An ML team has finished collecting data and is planning the work for the data preparation phase before moving into model training. While checking the mapping between each lifecycle phase and its work, which tasks are appropriate for this phase? (Choose TWO.)

1 / 1
Select all that apply
CorrectC, D

Explanation

Choosing TWO tasks from the data preparation phase.
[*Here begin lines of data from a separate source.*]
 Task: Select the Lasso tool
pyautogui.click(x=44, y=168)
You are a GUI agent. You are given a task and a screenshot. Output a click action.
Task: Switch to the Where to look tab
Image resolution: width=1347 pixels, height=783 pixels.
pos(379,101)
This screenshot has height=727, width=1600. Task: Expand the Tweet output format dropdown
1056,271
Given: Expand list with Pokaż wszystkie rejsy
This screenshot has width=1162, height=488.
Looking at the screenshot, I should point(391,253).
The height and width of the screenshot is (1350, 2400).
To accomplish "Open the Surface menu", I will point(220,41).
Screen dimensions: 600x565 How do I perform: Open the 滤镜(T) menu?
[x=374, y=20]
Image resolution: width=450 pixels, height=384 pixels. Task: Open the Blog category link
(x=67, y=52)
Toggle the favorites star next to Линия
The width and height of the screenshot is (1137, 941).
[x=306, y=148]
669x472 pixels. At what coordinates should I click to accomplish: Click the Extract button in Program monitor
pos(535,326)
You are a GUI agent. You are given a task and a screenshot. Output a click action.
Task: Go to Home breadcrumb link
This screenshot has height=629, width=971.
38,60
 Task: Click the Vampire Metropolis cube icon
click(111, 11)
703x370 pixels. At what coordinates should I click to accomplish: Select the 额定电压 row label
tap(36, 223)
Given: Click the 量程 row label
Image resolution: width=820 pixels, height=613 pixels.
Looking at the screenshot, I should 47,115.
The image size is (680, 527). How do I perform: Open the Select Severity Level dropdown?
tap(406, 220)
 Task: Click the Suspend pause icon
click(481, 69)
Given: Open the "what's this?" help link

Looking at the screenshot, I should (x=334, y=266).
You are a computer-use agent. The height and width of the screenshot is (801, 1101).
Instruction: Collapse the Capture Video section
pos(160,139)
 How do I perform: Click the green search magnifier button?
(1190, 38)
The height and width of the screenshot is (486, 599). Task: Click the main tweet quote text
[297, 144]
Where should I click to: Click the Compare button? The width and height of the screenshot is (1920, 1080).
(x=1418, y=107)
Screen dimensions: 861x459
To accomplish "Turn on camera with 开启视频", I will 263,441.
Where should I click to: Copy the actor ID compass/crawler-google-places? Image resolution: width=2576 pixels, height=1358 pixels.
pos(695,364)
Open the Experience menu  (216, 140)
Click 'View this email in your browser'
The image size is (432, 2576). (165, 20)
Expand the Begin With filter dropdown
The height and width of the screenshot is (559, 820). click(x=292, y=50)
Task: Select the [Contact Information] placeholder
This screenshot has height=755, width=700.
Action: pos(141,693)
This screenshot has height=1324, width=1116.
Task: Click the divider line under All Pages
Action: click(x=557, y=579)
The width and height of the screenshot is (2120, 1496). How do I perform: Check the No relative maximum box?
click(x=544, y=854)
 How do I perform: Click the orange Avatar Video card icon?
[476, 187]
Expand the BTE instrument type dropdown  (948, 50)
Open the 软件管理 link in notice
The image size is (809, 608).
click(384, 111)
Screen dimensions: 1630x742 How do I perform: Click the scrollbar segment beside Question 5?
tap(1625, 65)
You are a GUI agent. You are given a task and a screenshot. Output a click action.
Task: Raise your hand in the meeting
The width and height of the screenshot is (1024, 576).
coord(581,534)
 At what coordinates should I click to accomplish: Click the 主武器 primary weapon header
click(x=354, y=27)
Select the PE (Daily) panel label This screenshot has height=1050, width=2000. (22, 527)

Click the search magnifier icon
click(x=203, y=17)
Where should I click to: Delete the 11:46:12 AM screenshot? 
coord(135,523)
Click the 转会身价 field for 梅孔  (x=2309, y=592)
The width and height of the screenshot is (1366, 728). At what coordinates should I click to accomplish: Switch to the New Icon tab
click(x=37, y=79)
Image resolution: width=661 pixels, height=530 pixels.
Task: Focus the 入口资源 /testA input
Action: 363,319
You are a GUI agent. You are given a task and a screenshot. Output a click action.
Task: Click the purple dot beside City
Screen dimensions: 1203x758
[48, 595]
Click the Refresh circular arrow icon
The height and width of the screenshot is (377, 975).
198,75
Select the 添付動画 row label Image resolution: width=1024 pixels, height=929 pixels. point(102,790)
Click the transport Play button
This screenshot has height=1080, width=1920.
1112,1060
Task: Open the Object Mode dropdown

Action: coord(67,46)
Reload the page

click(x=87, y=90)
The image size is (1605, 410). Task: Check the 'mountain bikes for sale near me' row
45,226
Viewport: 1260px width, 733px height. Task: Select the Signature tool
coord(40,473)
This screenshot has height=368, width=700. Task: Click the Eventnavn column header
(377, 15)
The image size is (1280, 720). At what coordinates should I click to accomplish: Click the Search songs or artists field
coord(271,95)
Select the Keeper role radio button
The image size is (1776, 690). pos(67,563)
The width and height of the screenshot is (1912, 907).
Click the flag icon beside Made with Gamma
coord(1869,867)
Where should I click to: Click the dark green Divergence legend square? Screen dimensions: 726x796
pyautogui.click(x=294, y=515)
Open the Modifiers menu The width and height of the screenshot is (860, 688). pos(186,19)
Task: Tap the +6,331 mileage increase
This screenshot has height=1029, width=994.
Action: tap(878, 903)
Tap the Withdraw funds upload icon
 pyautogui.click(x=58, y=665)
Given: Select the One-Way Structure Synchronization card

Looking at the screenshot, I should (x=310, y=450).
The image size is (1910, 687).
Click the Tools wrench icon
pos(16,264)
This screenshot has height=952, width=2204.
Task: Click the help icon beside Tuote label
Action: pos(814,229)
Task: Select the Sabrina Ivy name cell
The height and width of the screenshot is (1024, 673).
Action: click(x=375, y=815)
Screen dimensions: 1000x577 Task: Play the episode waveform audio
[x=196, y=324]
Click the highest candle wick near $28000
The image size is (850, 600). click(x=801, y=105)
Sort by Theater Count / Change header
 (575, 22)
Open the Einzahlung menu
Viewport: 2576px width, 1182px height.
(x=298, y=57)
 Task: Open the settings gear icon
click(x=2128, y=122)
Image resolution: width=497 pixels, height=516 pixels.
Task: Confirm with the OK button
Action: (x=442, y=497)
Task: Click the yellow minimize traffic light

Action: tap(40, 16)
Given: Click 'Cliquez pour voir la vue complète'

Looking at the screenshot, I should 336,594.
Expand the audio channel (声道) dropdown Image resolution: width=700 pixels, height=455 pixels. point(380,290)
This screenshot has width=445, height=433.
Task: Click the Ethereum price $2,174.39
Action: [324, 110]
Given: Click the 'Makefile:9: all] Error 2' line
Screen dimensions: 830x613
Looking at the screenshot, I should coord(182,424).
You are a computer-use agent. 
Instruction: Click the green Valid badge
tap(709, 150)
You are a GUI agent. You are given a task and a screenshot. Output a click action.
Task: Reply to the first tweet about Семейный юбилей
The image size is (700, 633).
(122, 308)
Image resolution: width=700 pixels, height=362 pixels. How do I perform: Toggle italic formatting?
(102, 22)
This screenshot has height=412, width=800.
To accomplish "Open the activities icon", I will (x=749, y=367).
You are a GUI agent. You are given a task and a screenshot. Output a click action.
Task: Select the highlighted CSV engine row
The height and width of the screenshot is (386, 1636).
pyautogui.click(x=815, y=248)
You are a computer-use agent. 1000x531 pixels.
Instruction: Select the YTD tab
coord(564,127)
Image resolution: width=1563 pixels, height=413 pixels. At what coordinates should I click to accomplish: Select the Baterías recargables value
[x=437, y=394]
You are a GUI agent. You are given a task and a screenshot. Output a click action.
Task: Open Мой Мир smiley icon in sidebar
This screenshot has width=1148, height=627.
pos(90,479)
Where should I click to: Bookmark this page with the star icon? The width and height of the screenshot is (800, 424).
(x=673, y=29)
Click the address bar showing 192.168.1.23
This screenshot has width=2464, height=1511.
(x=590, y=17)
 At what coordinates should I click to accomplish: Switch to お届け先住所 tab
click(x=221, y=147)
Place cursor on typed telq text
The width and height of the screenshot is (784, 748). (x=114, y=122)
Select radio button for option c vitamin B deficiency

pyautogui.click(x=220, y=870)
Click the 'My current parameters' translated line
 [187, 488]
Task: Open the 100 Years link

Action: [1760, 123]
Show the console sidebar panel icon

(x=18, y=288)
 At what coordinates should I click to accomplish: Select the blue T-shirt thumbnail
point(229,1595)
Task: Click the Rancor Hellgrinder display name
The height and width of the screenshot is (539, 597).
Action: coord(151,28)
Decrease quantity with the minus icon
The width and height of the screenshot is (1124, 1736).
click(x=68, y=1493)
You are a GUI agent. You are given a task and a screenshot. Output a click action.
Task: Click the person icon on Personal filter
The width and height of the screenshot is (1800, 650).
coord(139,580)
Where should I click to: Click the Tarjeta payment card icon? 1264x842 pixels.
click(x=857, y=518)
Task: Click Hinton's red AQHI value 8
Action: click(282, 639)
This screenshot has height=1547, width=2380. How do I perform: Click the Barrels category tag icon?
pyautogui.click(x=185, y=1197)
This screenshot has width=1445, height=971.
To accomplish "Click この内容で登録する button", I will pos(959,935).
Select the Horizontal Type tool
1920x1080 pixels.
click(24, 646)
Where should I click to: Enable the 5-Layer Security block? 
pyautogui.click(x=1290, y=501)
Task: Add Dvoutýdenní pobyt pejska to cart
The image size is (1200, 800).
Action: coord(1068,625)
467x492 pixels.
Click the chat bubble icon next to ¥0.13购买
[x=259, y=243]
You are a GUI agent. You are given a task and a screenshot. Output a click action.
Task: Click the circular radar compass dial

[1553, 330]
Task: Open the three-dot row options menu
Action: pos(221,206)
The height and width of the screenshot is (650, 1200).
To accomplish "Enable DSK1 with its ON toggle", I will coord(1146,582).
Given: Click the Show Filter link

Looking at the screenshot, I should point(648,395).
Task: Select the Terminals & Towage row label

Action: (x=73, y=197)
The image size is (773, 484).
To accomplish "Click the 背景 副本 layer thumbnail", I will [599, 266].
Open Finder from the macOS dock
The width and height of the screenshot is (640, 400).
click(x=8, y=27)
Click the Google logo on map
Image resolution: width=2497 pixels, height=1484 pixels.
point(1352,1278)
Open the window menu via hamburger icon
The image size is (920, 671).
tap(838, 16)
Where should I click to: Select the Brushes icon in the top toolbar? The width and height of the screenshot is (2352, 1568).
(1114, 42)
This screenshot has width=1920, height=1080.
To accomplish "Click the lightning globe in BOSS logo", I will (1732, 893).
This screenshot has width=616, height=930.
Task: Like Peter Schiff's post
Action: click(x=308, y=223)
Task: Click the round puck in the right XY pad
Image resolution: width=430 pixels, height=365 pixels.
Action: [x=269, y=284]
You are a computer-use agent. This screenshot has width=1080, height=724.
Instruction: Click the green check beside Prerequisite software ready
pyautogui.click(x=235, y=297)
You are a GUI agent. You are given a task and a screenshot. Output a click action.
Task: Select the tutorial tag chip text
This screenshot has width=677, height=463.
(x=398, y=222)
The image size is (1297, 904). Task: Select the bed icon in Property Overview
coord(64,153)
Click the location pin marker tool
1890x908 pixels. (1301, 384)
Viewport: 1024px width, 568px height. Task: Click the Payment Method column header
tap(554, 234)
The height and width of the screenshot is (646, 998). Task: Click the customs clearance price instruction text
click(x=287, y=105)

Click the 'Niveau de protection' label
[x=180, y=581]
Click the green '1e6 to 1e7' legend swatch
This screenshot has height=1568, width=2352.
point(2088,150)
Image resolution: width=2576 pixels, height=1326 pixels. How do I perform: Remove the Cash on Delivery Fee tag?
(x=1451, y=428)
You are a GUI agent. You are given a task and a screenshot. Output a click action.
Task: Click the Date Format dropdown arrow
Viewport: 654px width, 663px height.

  • 1the data preparation phaseThe stage of getting data into a usable state before training begins
  • 2which tasks are appropriateCleansing and feature engineering apply
AIncorrect

Monitoring the model in the production environment

Monitoring in production is work in the operations phase, where model performance is monitored after deployment.

It is not data preparation work, so it is incorrect.

BIncorrect

Serving inference results to users via an API

Serving inference results via an API is production operations work after the model has been deployed.

It is not data preparation work, so it is incorrect.

CCorrect

Data cleansing, such as imputing missing values and handling outliers

Correct. Data cleansing, such as imputing missing values and handling outliers, is data preparation work that gets the data ready to be used for training.

DCorrect

Feature engineering to create features that are useful for prediction

Correct. Feature engineering is work included in data preparation that creates input variables (features) useful for prediction from raw data.

EIncorrect

Tuning the model hyperparameters

Tuning hyperparameters is work performed in the model training and tuning phase.

It is part of the ML lifecycle, but it is not work in the data preparation phase before training begins, so it is incorrect.

Key Takeaway

Remember the machine learning lifecycle phases and the work done in each.
Data collection: gather the data to be used for training.
Data preparation: get the data into shape through cleansing (imputing missing values, handling outliers, standardizing formats) and feature engineering (creating useful input variables).
Model training: train the model with an algorithm and tune the hyperparameters.
Evaluation: check model performance with metrics such as accuracy.
Deployment: deploy the model to the production environment.
Monitoring (operations): monitor the model's behavior and accuracy in production and serve inference results via an API.
In this question, 'data cleansing and feature engineering' belong to the data preparation phase. Production monitoring and inference API serving belong to the post-deployment operations phase, and hyperparameter tuning belongs to the model training phase.